Enregistreur séparé ou directement dans la caméra
Enregistrer l’audio directement avec la caméra vous épargne, à vous et à votre équipe, énormément de travail. L’image et le son sont en effet réunis proprement dans un seul fichier. Vous vous demandez peut-être pourquoi les équipes de tournage professionnelles s’imposent d’enregistrer l’audio sur un enregistreur séparé. La réponse courte : une meilleure qualité sonore. Les préamplis et convertisseurs d’un enregistreur audio professionnel sont de bien meilleure qualité que ceux d’une caméra. De plus, un enregistreur vous permet souvent d’enregistrer à une résolution bien plus élevée.

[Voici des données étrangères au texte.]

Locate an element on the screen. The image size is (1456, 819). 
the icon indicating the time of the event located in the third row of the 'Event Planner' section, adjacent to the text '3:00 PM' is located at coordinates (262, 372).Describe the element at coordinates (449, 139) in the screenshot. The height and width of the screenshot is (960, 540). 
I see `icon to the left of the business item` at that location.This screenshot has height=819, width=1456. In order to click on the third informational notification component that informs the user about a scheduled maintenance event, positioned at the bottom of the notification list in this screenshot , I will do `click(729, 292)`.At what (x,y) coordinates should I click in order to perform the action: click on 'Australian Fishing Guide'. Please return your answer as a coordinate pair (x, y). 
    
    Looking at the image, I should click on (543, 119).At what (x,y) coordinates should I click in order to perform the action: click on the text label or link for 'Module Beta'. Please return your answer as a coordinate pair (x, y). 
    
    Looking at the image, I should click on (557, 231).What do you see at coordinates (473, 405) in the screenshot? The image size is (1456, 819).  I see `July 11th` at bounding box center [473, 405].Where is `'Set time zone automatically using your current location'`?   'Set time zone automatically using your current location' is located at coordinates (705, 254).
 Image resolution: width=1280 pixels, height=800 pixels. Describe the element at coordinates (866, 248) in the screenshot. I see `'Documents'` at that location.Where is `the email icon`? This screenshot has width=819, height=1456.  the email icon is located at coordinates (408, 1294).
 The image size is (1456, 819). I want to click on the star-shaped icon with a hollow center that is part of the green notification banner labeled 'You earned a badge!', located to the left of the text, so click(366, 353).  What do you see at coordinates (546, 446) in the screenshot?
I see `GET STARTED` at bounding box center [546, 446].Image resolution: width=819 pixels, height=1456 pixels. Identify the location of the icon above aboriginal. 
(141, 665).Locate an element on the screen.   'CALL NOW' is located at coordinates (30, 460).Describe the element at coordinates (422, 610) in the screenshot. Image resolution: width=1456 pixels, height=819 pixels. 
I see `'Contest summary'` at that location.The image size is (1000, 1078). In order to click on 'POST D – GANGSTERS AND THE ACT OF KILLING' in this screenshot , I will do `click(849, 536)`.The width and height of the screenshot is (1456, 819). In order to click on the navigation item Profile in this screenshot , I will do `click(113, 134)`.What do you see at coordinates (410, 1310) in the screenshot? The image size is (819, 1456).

Avec une fréquence d’échantillonnage élevée, vous pouvez ensuite baisser la hauteur (pitch) d’un enregistrement sans perdre vos hautes fréquences. Une profondeur de bits plus importante offre davantage de plage dynamique. Avec une profondeur en 32 bits flottant, il devient même impossible de saturer votre prise. Cette méthode de travail demande toutefois plus de rigueur : vous devez noter quelles prises correspondent à quel plan, et vous devez ensuite synchroniser l’image et le son.